It used to be that media hounds like me looked forward to Time Magazine’s annual “Man of the Year” award. Since 1927, Popes and Presidents, Judges and Generations, have made it to the top of Time’s list.
Politically correct Time has fallen into disrepute and disrepair. Bono? Bill Gates? Take my subscription. Please. When will the nonsense end?
Don’t get me wrong. Anyone who donates $20-billion or $30-billion to charitable works has a soft spot, a need for tax breaks, or more money than God.
I’d like to think that those in Time Magazine’s “Persons of the Year” for 2005 have more of the former, as I’m sure a couple of them have more of the latter.
Time’s Persons of the Year are rock star Bono, Bill Gates, and his wife Melinda Gates. We’re just a few years into the new century, and Time Magazine has gone fully politically correct.
Since 1927, Time has bestowed notoriety, if not honor, on the single person who’s made the greatest impact in the news each year.
The list is peppered with famous names. Charles Lindberg in 1927 (the first). Mohandas K. Gandhi in 1930. Adolf Hitler in 1938, and Joseph Stalin in both 1939 and 1942.
Obviously, the award is not for the humanitarian of the year. Harry Truman received the award in 1945 and again in 1948. Nikita Kruschev in 1957. See? Can you guess how old I am?
The first non-person came to the list in 1960 as “US Scientists” took the top spot. In 1966 it was the generation “Twenty Five and Under”. I made it!!

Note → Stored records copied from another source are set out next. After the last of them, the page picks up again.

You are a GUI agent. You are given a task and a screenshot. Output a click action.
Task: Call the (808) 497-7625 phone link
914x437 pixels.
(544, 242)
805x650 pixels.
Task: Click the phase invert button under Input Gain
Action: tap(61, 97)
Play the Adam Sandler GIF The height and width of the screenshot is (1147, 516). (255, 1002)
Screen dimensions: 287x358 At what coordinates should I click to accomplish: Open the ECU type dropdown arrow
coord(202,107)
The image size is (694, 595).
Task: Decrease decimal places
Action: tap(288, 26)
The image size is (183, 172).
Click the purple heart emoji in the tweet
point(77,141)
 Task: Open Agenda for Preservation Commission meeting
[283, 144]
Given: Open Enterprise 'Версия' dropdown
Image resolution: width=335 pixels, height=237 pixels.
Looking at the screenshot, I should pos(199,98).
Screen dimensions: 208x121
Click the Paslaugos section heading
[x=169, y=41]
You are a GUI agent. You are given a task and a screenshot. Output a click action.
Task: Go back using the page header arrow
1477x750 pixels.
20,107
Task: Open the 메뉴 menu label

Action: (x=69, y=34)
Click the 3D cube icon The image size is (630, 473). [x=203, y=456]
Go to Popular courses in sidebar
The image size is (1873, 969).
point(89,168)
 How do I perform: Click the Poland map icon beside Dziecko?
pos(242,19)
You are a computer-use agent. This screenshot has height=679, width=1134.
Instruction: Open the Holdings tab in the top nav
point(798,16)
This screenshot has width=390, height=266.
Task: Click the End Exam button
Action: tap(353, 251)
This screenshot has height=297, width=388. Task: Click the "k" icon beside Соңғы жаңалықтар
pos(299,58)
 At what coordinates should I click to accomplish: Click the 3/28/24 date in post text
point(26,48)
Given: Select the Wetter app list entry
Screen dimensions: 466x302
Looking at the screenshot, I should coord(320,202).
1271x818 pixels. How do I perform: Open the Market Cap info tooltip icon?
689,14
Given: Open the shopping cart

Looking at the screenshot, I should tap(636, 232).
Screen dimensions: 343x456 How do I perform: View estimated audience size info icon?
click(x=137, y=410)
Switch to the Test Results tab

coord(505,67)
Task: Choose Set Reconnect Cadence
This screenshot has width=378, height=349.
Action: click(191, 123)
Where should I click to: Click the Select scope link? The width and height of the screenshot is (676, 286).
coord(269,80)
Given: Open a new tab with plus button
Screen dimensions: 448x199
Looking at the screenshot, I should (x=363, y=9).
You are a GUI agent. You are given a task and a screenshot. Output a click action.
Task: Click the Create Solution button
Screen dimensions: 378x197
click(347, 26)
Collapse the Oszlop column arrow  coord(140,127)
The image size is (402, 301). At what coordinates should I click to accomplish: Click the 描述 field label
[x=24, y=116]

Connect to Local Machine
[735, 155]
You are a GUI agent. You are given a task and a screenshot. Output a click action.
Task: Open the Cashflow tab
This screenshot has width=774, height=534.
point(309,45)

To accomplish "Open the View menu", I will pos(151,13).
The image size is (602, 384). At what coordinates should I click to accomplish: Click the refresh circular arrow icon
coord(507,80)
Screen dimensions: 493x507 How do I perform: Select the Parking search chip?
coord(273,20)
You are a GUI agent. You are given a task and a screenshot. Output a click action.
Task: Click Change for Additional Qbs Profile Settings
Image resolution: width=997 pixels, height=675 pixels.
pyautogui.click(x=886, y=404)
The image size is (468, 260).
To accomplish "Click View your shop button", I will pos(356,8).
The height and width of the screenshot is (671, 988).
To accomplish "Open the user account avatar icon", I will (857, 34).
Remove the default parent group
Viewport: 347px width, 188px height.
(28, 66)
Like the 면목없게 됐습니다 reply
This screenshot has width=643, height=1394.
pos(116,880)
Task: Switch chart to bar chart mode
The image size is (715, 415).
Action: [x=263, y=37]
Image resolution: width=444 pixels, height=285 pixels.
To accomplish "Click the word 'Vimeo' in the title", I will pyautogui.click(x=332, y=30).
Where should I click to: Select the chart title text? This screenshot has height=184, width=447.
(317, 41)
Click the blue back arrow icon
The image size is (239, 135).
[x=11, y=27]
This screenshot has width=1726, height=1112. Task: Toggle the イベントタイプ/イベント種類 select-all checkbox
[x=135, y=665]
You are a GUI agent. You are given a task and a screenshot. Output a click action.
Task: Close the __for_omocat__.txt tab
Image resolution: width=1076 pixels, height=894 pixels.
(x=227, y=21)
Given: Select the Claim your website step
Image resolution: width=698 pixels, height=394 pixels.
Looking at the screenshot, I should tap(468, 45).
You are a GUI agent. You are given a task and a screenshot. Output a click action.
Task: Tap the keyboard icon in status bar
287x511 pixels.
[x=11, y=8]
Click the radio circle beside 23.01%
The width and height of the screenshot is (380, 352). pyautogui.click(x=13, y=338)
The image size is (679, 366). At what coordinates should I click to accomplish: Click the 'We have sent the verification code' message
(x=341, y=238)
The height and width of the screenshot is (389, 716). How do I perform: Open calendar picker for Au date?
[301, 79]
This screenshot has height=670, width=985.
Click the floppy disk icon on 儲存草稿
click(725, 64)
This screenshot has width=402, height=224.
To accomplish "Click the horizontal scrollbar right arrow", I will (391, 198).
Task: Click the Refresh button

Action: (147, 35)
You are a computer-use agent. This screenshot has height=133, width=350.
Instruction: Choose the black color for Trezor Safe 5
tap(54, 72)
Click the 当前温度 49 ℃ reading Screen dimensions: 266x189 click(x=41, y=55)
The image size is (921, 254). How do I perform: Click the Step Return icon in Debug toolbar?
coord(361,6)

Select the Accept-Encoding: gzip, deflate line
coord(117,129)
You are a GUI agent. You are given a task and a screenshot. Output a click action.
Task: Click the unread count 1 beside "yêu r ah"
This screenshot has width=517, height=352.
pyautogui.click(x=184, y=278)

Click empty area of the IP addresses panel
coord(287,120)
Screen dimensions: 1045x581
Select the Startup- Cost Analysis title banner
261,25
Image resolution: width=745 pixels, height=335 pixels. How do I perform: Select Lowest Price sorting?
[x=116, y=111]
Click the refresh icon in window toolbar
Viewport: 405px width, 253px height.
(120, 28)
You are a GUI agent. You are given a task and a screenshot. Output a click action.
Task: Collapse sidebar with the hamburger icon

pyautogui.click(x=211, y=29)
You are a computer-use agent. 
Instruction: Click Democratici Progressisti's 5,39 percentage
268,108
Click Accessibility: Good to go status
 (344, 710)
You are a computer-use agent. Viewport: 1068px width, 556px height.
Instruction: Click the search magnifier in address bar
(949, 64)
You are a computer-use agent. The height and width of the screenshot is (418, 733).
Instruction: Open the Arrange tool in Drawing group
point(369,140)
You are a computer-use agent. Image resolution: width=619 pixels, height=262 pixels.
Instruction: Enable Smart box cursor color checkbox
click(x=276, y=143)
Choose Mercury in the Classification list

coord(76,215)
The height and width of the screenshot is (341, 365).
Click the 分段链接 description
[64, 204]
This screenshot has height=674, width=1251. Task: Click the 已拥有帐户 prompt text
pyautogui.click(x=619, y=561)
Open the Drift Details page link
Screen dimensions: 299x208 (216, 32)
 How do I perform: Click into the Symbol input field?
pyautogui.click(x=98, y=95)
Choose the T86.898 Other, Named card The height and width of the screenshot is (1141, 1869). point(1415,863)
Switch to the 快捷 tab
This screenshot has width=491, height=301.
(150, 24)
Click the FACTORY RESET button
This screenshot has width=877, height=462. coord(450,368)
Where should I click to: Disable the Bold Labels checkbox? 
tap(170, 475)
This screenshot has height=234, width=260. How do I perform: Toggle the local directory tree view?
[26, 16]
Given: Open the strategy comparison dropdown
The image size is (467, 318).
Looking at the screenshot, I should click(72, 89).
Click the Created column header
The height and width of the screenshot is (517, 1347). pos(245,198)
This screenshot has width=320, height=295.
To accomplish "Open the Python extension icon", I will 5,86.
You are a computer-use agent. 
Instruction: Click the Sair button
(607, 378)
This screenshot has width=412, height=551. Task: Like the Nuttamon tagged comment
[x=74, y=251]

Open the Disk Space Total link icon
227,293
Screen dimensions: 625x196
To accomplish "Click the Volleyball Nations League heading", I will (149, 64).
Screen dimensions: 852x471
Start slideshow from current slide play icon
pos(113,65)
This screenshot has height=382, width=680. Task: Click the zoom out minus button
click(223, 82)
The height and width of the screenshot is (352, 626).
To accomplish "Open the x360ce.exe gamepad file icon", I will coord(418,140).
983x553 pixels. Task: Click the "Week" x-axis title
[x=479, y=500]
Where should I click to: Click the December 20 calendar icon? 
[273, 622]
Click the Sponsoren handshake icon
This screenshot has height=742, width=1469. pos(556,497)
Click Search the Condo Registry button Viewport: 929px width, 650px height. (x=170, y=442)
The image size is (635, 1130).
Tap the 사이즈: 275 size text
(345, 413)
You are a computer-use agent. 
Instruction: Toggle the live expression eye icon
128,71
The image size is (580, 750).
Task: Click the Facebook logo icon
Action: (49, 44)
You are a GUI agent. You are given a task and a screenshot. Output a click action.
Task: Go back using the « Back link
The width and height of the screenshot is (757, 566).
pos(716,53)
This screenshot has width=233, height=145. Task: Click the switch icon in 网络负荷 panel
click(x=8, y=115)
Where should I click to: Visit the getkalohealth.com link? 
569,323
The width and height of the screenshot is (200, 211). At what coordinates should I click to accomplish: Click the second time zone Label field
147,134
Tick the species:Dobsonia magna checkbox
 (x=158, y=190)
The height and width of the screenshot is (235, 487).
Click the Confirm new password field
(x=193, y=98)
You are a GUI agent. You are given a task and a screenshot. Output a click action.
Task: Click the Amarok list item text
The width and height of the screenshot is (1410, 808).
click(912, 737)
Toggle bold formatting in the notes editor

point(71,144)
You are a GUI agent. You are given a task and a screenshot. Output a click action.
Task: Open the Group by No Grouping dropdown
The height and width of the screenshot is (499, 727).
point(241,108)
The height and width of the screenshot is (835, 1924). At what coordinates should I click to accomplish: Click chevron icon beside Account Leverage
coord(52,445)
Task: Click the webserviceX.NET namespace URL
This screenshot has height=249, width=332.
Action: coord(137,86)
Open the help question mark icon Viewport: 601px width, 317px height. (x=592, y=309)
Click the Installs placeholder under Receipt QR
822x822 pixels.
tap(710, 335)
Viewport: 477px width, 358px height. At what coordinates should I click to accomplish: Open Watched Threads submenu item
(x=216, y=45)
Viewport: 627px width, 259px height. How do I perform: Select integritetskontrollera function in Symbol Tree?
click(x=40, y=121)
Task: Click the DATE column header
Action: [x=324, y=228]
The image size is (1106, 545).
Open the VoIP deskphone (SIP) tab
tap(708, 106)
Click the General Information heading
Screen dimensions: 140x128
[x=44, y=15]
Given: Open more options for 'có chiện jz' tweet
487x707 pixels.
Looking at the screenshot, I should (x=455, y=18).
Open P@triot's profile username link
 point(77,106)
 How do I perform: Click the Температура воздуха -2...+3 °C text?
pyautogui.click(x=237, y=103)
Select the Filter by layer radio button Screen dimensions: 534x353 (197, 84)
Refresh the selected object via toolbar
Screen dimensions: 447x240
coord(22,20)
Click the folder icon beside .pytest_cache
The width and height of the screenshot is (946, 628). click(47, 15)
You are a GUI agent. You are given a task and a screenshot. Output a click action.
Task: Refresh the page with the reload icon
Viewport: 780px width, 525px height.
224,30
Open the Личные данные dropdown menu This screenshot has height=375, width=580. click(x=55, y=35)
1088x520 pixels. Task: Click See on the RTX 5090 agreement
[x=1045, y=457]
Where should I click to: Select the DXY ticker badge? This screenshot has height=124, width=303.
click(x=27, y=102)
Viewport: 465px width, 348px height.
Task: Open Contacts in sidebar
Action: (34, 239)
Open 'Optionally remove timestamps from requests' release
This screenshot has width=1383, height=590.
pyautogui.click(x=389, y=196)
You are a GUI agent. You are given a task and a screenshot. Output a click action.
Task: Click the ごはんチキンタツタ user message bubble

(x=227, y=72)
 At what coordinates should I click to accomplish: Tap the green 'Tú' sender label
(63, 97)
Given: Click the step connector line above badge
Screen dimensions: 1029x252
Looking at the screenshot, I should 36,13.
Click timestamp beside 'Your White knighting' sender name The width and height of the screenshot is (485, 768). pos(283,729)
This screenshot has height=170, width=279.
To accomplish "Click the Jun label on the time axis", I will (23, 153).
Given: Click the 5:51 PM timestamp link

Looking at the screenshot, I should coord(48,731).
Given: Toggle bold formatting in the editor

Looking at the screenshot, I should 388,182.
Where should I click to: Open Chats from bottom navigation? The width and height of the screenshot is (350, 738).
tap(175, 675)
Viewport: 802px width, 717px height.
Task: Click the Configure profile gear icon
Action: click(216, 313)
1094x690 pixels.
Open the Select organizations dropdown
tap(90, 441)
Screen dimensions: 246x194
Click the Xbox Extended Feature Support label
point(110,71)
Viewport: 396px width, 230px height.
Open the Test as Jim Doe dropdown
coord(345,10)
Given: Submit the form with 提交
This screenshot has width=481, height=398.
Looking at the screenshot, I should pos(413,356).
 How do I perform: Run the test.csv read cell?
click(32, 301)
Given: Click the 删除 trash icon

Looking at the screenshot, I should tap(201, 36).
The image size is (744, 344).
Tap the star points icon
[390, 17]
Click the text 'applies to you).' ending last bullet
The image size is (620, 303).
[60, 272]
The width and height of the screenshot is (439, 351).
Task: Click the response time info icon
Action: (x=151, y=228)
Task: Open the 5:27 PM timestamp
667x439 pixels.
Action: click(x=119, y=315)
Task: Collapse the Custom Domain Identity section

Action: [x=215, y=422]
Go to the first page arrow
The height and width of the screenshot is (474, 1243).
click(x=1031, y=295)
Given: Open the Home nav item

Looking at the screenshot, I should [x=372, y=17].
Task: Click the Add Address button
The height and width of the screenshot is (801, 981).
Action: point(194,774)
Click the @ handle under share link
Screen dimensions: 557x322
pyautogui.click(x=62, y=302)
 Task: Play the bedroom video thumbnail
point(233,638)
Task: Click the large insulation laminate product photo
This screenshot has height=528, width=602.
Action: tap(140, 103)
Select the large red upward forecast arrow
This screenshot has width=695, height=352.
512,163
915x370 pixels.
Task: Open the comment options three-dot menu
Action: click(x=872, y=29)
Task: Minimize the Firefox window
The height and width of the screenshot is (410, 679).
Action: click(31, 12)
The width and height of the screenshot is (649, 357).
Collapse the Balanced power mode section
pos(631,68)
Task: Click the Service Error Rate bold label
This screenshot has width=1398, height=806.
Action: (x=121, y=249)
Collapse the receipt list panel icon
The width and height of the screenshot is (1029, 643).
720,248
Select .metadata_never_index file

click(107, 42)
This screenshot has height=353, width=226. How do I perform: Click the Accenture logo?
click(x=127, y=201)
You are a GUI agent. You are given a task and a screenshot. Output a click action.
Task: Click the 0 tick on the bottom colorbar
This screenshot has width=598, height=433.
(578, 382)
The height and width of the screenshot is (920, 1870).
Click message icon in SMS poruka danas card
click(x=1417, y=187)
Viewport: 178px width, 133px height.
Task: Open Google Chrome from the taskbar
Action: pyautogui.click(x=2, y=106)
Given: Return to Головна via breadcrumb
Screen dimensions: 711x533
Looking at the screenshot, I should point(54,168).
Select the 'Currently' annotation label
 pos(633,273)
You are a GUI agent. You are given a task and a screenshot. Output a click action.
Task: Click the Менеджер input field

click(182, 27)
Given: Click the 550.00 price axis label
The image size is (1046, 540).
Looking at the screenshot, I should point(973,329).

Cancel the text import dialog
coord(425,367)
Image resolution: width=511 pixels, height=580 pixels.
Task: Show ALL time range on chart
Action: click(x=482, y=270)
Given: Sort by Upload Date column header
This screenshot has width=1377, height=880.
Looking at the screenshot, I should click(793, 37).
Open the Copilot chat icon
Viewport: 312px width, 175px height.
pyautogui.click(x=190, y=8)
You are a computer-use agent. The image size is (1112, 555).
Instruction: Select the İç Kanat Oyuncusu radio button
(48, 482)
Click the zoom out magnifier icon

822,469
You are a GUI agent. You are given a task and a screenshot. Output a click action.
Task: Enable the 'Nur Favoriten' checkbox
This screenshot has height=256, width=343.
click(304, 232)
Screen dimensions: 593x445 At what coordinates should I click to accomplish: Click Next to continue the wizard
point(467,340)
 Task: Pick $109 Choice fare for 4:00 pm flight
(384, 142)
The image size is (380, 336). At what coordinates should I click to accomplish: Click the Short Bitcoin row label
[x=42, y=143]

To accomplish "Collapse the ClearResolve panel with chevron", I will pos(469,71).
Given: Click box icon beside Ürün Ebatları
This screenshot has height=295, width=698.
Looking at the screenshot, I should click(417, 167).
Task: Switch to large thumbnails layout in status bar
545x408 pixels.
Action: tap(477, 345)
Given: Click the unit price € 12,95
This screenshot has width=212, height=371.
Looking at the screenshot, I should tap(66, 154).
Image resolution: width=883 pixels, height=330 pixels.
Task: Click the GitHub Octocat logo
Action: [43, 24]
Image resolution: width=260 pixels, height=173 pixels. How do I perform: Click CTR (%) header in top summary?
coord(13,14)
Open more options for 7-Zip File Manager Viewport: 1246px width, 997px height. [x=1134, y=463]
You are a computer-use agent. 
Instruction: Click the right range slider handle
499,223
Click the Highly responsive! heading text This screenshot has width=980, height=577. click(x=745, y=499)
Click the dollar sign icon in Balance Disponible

That break from tradition (“Man” of the Year) continued as “The Middle Americans” came in 1969, “American Women” in 1975. In 1990, it was the “Two George Bushes” (not father and son, but George H. W. Bush’s multiple personality disorder).
As expected, Bill Clinton was “Man of the Year” in 1990 and he made it to the top again eight years later in 1998—though he shared the honor with special prosecutor Kenneth Starr.
Following the terrorist events of September, 2001, New York Mayor Rudolph Giuliani was Time’s Man of the Year.
2005 was a catastrophic year for natural disasters; earthquakes, tsunami, world hunger, hurricanes. I almost expected “weather” to be named Man of the Year.
The only computer guru to hit the Time list was Intel co-founder and then head, Andrew Grove in 1997. Astronauts have made the list. So have generals. And Ted Turner, founder of CNN.
But this year it’s Bill Gates and his wife, and Bono. Why? “For being shrewd about doing good, for rewiring politics and re-engineering justice, for making mercy smarter and hope strategic and then daring the rest of us to follow, Bill and Melinda Gates and Bono are TIME’s Persons of the Year.”
Former US President Jimmy Carter builds houses for the needy. Bill Gates built a fortune or two or three the old fashioned way. He didn’t earn it. His criminal company earned it by engaging in illegal business actions and activities for a few decades.
While Gates’ money is of benefit to the needy, and there’s no shortage of them in the world these days, his monetary gifts should not garner such respect when the product which accounted for that fortune is reviled by so many millions of people throughout the earth.
Bono? An aging rock star who gets along great with Gates (who’s always wanted to be as cool as a Mac or Steve Jobs or both). Bill Gates should be TIME’s “Man of the Year” for the same reason other bad guys in the past received the honor. He’s caused so much grief to so many.
Don’t mince your words, Tera. Tell us what you really think of TIME’s choice.
Jack D. Miller
Actually, that brings up a good point. Why didn’t Gates win just for being Gates and head of a company whose product is hated by so many, needed by so many?
Carol Mary Miller
I think it sends the wrong message. Money buys notoriety and fame. Hmmm. Never mind.